Old 18-01-2007, 10:11   #2
av.m.a.g

 
Varsayılan

Ticaret Kanunu'muza göre anonim ve limited şirketlerde ortağın şirkete karşı asli borcu, sermaye taahhüt borcunu ifa etmektir. Bu borç, şirketin kuruluşunda veya sermaye artırımında doğabileceği gibi, sermaye taahhüt borcu olan payın devralınması suretiyle de doğabilir. Sermaye taahhüt borcunun eksiksiz, hilesiz ve muvazaadan arınmış olarak ifa edilmesi ile birlikte, ortağın şirkete karşı bu borcu sona erer. Ancak sermayenin muhtelif işlemlerle yeniden ortağa geri aktarılması veya bu sonucu doğuracak işlemlere konu edilmesi halinde borç yeniden canlanır.

Bu durumda şirketten alacaklı olanlar, alacaklarını şirketten alamadıkları takdirde, bir başka deyişle şirket aleyhine yapılan takibin semeresiz kalması durumunda, şirket ortağına, şirkete olan borcu dolayısıyla müracaat edebilir.

Bir de şirketin kamu borçları sebebiyle, ortakların payları oranında şahsi sorumlulukları doğmaktadır.

Bu durumda şirket ortaklarına başvuramazsınız. işçi alacağı kamu alacağı sayılmayacağına göre?

saygılar
Old 18-01-2007, 10:24   #3
Yılmaz Topcuk

 
Varsayılan

İş Yasası
Madde 2
6 ve 7'inci fıkralarda,"İşveren adına hareket eden ve işin, işyerinin ve işletmenin yönetiminde görev alan kimselere işveren vekili denir. İşveren vekilinin bu sıfatla işçilere karşı işlem ve yükümlülüklerinden doğrudan işveren sorumludur.

Bu Kanunda işveren için öngörülen her çeşit sorumluluk ve zorunluluklar işveren vekilleri hakkında da uygulanır. İşveren vekilliği sıfatı, işçilere tanınan hak ve yükümlülükleri ortadan kaldırmaz" hükmü yer almaktadır.

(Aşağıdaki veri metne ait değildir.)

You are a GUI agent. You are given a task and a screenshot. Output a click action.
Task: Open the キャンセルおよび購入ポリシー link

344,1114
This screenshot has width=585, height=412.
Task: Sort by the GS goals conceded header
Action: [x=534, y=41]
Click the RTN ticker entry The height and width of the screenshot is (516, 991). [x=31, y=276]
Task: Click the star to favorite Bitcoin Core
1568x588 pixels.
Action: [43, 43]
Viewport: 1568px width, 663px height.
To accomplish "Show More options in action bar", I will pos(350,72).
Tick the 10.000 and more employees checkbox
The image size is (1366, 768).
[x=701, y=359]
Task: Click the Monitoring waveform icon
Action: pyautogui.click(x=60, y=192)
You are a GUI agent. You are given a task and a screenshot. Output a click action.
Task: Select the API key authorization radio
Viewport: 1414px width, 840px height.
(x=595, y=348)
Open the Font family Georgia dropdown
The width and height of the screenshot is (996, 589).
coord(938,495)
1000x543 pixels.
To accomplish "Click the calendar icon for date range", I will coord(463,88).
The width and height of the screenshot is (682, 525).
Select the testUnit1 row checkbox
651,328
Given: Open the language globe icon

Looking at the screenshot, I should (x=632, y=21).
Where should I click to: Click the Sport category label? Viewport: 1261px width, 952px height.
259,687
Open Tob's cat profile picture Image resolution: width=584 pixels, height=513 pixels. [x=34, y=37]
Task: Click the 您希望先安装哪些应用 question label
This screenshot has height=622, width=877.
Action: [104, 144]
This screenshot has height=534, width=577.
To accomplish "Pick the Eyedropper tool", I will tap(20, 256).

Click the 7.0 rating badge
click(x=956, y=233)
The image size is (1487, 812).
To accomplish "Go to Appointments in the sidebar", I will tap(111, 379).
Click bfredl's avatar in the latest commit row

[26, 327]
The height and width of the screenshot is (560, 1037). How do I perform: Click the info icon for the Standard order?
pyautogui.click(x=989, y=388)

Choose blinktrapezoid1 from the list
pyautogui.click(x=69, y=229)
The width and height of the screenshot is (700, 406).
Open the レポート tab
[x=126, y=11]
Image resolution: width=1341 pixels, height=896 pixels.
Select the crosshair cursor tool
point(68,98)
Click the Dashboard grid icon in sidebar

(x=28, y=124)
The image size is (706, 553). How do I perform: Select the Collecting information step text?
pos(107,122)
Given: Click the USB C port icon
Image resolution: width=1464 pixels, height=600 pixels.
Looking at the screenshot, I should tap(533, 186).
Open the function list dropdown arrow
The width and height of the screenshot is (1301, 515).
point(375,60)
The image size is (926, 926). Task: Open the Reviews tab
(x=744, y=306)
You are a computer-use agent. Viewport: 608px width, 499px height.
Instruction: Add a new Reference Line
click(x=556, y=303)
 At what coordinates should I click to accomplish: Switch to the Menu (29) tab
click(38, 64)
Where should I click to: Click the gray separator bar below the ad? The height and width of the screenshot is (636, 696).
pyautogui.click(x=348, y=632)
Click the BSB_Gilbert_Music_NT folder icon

Tüzel kişi (Limited şirket) işveren, işletmenin yönetiminde görev alan şirket ortakları ise işveren vekilidir. iş yasasında herhangi bir sınırlama yapılmaksızın işveren için öngörülen her türlü sorumluluktan işveren vekillerine de sorumlu tutmuştur. Bize göre, şirket ortakları da işveren vekili sıfatıyla işçi ücretlerinden sorumludur.
Old 09-08-2007, 08:10   #4
Av.Ebru Caner

 
Varsayılan

Alıntı:
Merhaba. Kazandığımız bir iş davasında müvekkilim işçi lehine tazminata ,ücret ve diğer alacağa hükmolundu. Davada taraf olan limited şirketin sahip olduğu araçlar, gayrımenkuller yargılama sürecinde 3. kişilere devredilmiş.Ancak şirketin iflası istenmemiş. Haciz tatbik edildiğinde şirkete ait araç, değerli menkul vs. bulunamıyor. Limited Şirketin ortaklarının kişisel malvarlıkları mevcut. Bunlara haciz koyabilir miyim ? İcra takibinde şirket borçlu olarak görünmesine rağmen ortakların kişisel mallarına nasıl haciz tatbik edilebilir ?
neslihan hanım merhaba, aynı olay benimde başım geldi, şöyleki iş kazaı davasını kazandık tazminata hükmedildi, ancak bu arada şirket tasfiye olmuş, şimdi ben acaba tazminat için ortaklara gidebilirmiyim ?siz bir yanıt bulabildinizmi?
Old 09-08-2007, 08:33   #5
Av.Kemal

 
Varsayılan

Alıntı:
Yazan yılmaz topcuk
İş Yasası
Alıntı:
Yazan yılmaz topcuk
Madde 2
6 ve 7'inci fıkralarda,"İşveren adına hareket eden ve işin, işyerinin ve işletmenin yönetiminde görev alan kimselere işveren vekili denir. İşveren vekilinin bu sıfatla işçilere karşı işlem ve yükümlülüklerinden doğrudan işveren sorumludur.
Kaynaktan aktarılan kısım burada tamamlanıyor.